4.6 Payment Processors: As noted, if you make payments for Frienda Premium, we rely on trusted third-party payment processors to handle transactions securely.
4.6.1 Telegram Stars: When processing payments using Telegram Stars, Telegram and its payment partners will process your payment data. We do not see your financial info in that case. Telegram will inform us of the outcome. Any personal data that Telegram or its payment providers collect for payment will be governed by Telegram’s terms and the payment provider’s privacy policy.
4.6.2 Third-Party Payments: When processing payments via third-party payment processors, certain data is shared with the payment provider (such as payment information and billing email, if provided). These payment processors act as independent controllers of the payment information and handle it in accordance with their respective privacy policies.
We only share the data necessary to complete the payment transaction and receive limited information back, such as confirmation of successful payment, transaction identifiers, and subscription status. Our payment processors may be required to retain transaction records for regulatory or financial compliance purposes.
4.7 Other Service Providers: We may use additional third-party services to help run Frienda, such as:
4.7.1 Cloud Services & Database Management: (Besides AWS) if we use any backups or additional cloud tools.
4.7.2 Email or Notification Services: If we send email newsletters or verification codes outside of Telegram, we might use an email service provider (in which case, if you give us an email, that provider processes your email and the content of the message we send).

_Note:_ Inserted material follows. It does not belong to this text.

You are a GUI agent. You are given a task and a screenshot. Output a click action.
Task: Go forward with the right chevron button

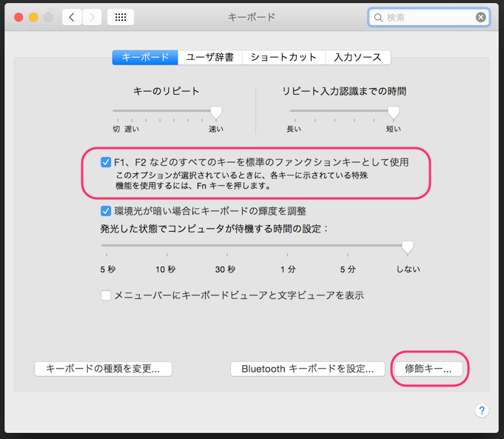93,17

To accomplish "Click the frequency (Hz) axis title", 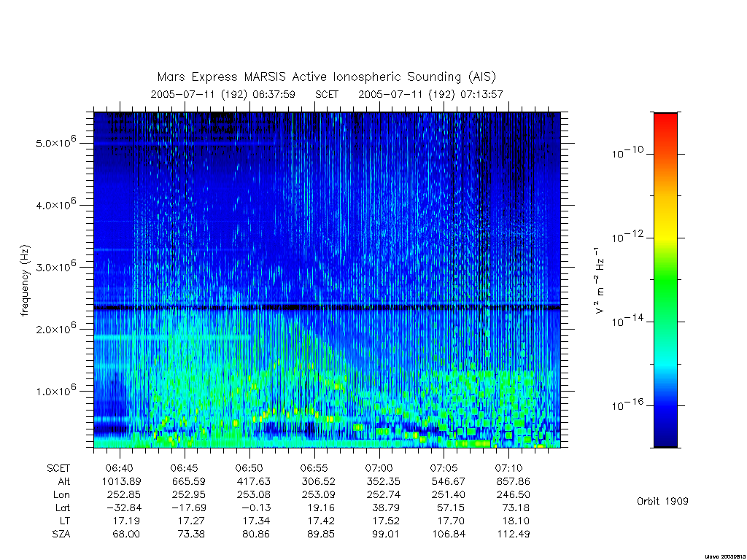I will click(26, 281).
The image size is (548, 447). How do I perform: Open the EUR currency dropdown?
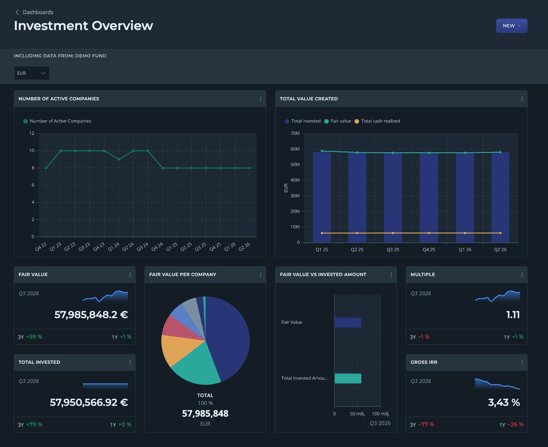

4.7.3 Customer Support Tools: If you contact support, your communication will be stored in our support system (which could be a third-party platform) so we can respond.

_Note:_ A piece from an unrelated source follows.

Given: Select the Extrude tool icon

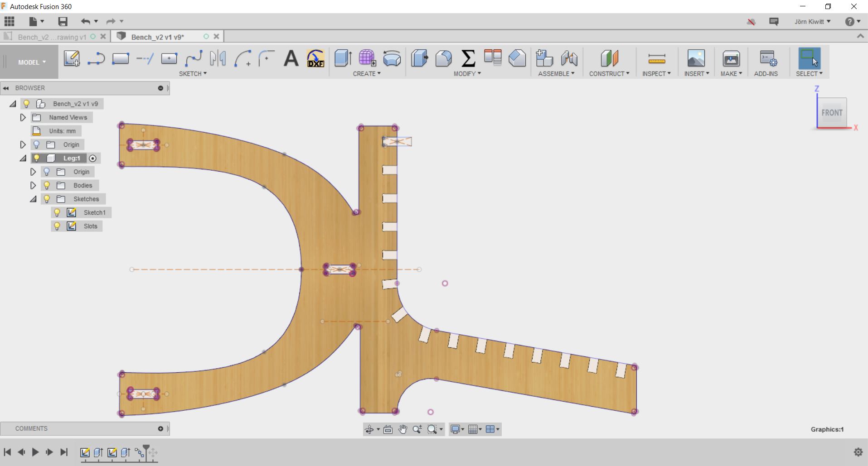Looking at the screenshot, I should pos(343,58).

We will update this policy or provide notice if we introduce any significant new data processors.
In all cases, our service providers are bound to protect your data. We sign data processing agreements as needed (for GDPR compliance) and ensure they implement security measures.
4.8 No Advertising or Sales: We want to reiterate that we do not share your personal info with any advertisers, advertising networks, or social media companies for marketing purposes. We do not rent or sell your information to third parties. Any data sharing is only with the categories of partners listed above, and only so we can deliver or improve Frienda for you.
4.9 Legal Compliance and Protection: Apart from the above partners, we may also disclose user data in a few exceptional circumstances:
4.9.1 If we are required to by law or legal process. For example, if we receive a valid subpoena, court order, or government request demanding certain data, we may be obligated to comply after verifying the request’s legitimacy. Wherever possible and lawful, we would inform the affected users of such requests.
4.9.2 To enforce our Terms of Service or other agreements, or to investigate potential violations (e.g., fraud, harassment, threats). For instance, if needed to address a situation where someone’s safety is at risk, we might provide info to law enforcement.
4.9.3 To protect the rights, property, or safety of SUMMEET PTY LTD, our users, or the public. For example, exchanging information with other companies and organizations for fraud protection and to prevent cybercrime (in compliance with privacy laws).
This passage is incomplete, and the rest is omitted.